We were living in Plano at the time. Our yard was completely covered by golfball-sized and larger hail stones in about 15 minutes. In some areas of the yard, the hail was piled up over 4 inches deep. It was a very bizarre experience! My defenseless red 4Runner was badly pummeled, with its alarm screaming the entire time. The vehicle looked like it had been attacked by an enraged loon with a large ball peen hammer. There were homes in Wiley that had cannon ball size hail go completely through their roof and ceiling that day. One of our cats was badly affected by the storm and the deafening noise it caused. He is still traumatized by it. Every time the barometric pressure drops and Teddy feels a distant rumble of thunder vibrating the floor in our old pier and beam, he slinks into the hallway near our bedroom door and flattens out next to a desk, not moving at all until the storm and all the noise stops. We seldom ever hear the thunder or detect the change in barometric pressure, but Teddy does. Poor little purrboy.
Ahhh, my Southern brethren. This is some great footage. You're yelling NO NO NO NO but you can not go inside. The sirens going off intrigues us more. 😅 In all seriousness I hope you kept safe and stay safe in the future. These storms are getting really nuts lately. ~ Okie
In 98, I lived in Western Kentucky and we had 3 tornados in our city. It brought baseball/softball size hail. It was so bad, in the days and months following, you couldn't go anywhere without seeing hail damaged vehicles. Several car dealerships had total losses to all of their vehicles too. I drove my old 84 Scottsdale to work that day and only suffered a few dents. Lil bondo and paint and my ride was good to go. Helluva day though. Never experienced anything like it.
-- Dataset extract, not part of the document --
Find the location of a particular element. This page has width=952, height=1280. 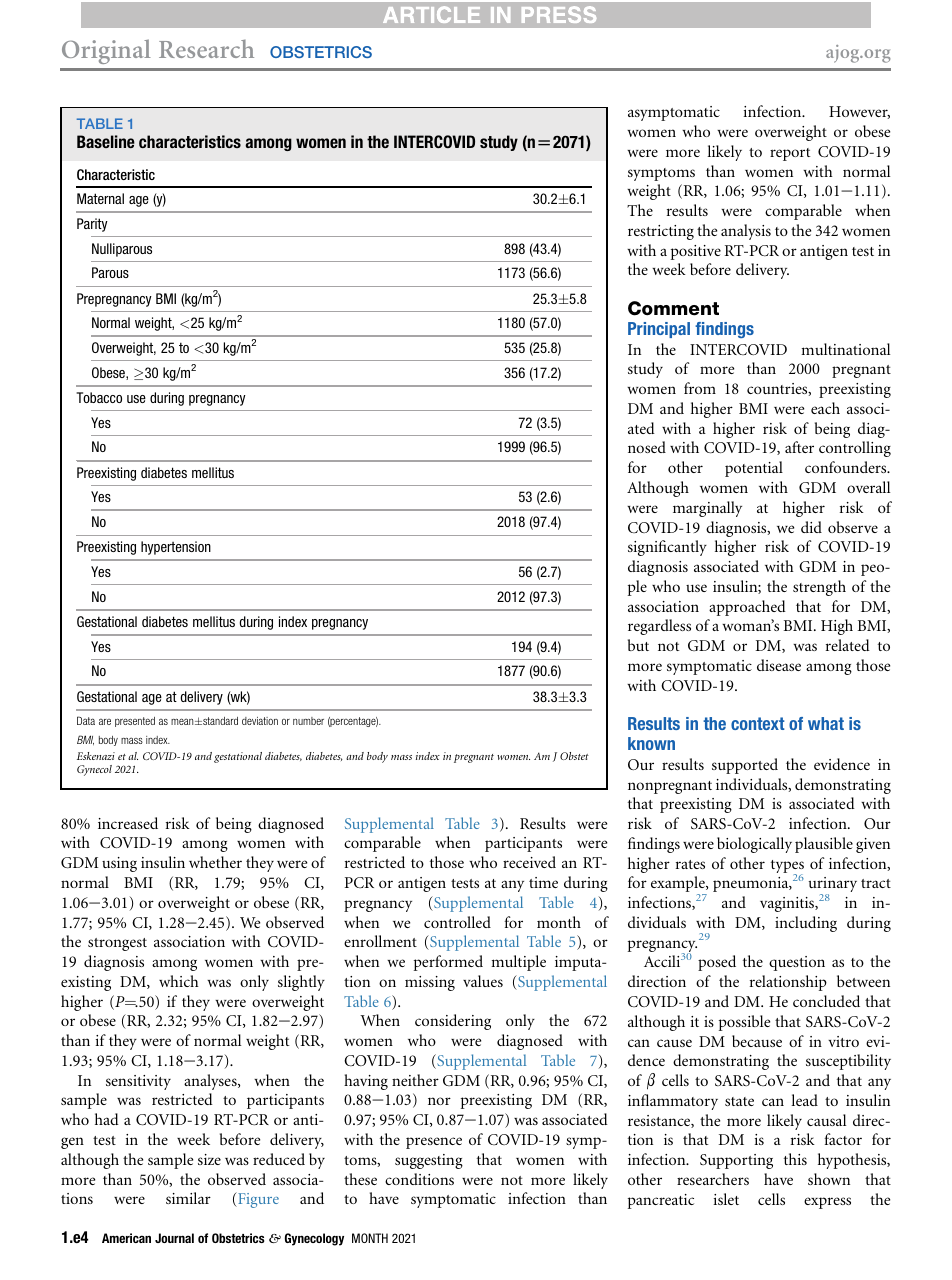

express is located at coordinates (827, 1203).
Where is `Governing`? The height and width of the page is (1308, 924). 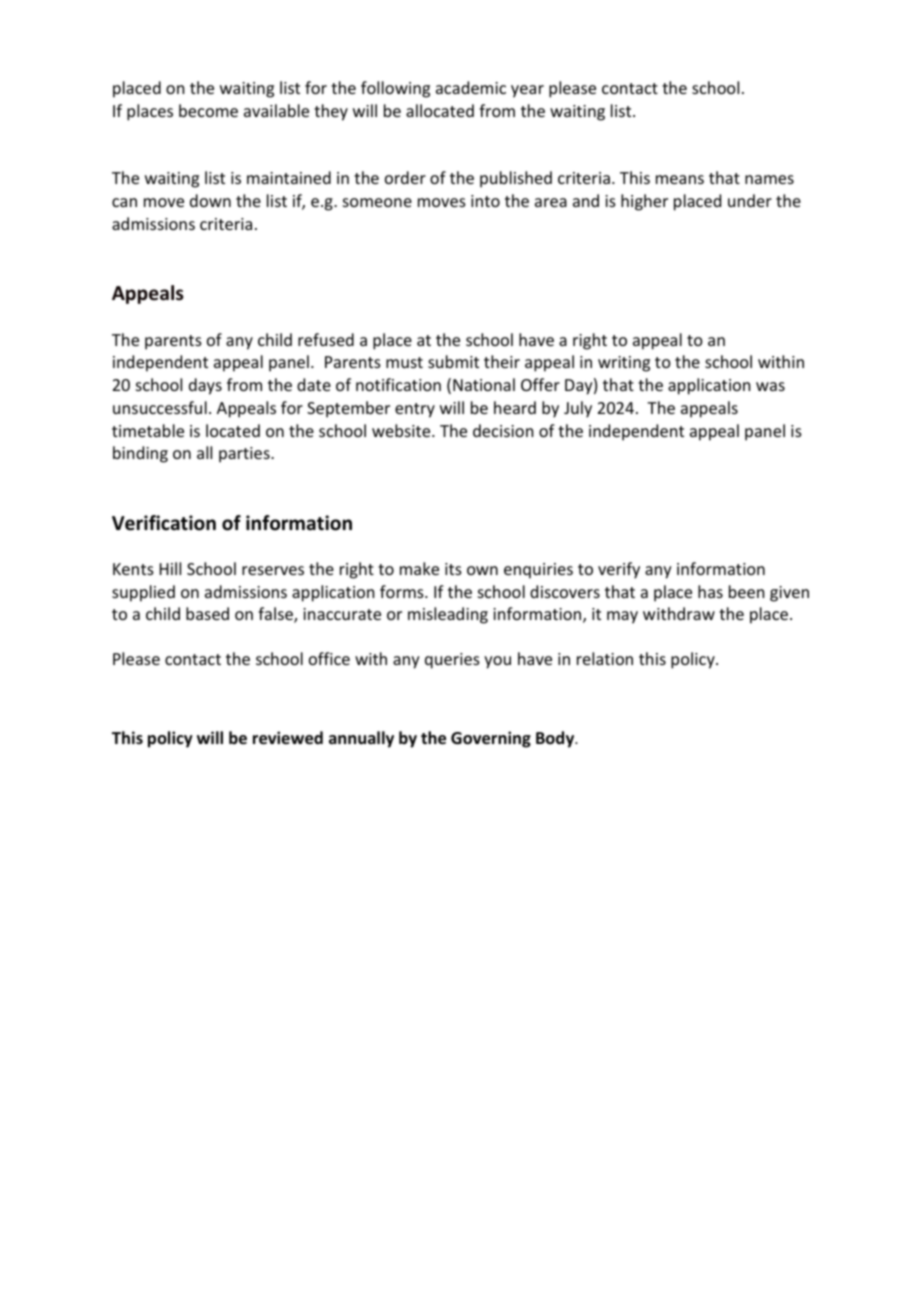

That storm produced some of the best hail footage of any in the US in the last several years. Nice documentation of it! I bet those stones damaged your roof/windows/cars pretty badly.
That was terribly scary. I would have freaked out. I am so sorry for the damage you suffered, but you provided some of the best hail footage I have ever seen.
In the future, please don't wave the camera back forth so fast. One landed in the pool, you swung the camera to that, we don't have time to make sense of what we are seeing, and you immediately swing around to look at sonething elsd. Pick one thing to focus on and stay on it.
6:32 - "I'm startin' to get worried. Nah, we're fine." Literally 3 minutes later: Hailstones the size of grapefruits and winds gusting to 70 mph hit their home and destroy their windows
In Tulsa ok 2013 , rain , storms, ⚡ thunder, then hail , then calm eerily green sky quiet, then the sound of locomotives 🌪️🌪️rolling down hwy44😮ef2 a few hundred yards away missed us .Very Weird night...
Nobody does basements in Texas, mate. It's probably riskier to stand at a window💥 trying to catch rare footage like this than to stay well under the porch roof.